● Task to complete
From the line that contains "This screenshot has" through the line that contains "Screen dimensions: 1456x819", output every line of the listing below exactly and leave out all the rest.

● Data extracts
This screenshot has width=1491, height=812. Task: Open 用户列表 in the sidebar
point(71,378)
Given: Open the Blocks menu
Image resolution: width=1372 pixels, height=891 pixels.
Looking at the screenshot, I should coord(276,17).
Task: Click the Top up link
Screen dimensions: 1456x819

--

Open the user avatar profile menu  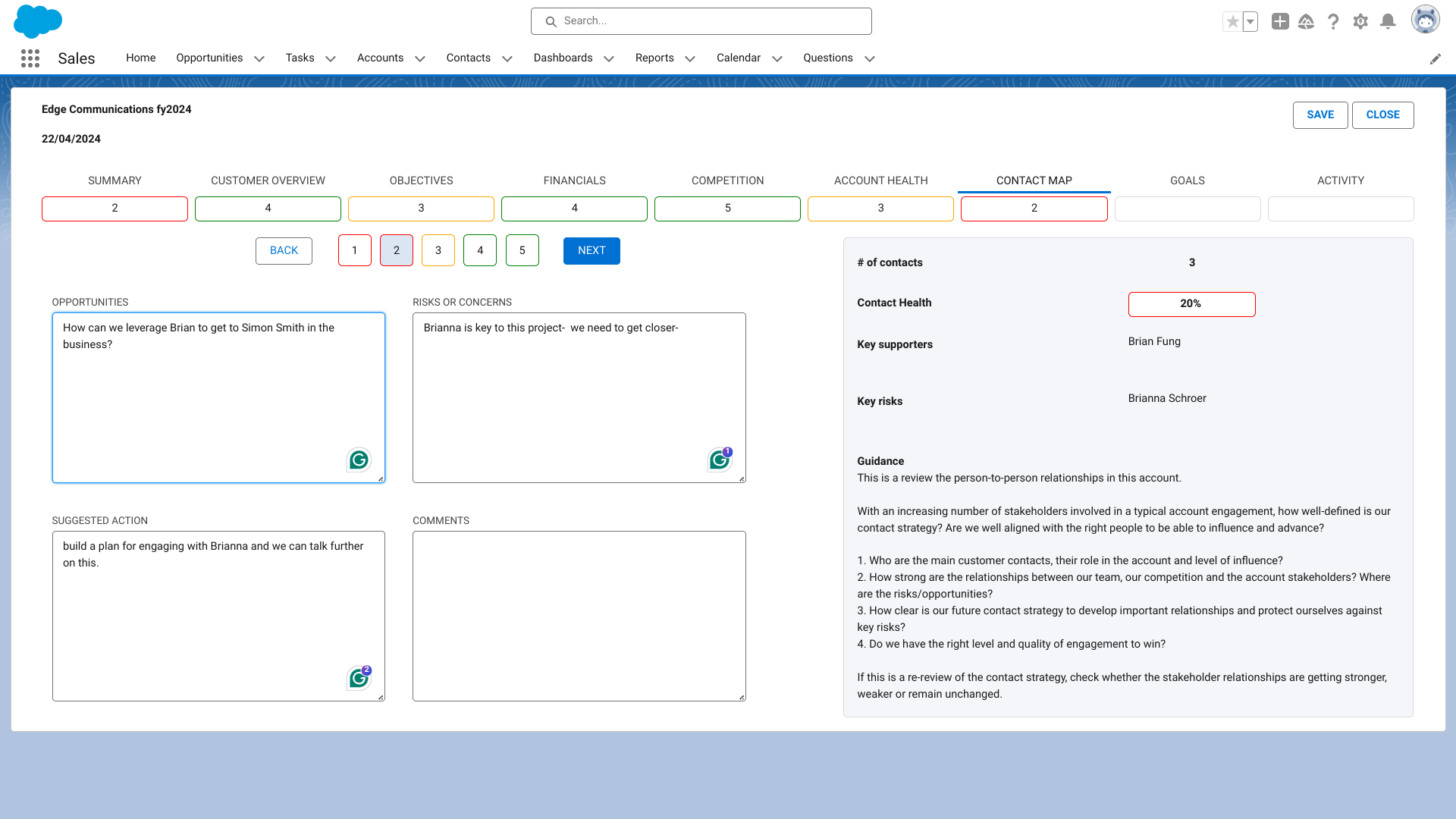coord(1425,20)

● Output of the exercise
This screenshot has width=1491, height=812. Task: Open 用户列表 in the sidebar
point(71,378)
Given: Open the Blocks menu
Image resolution: width=1372 pixels, height=891 pixels.
Looking at the screenshot, I should coord(276,17).
Task: Click the Top up link
Screen dimensions: 1456x819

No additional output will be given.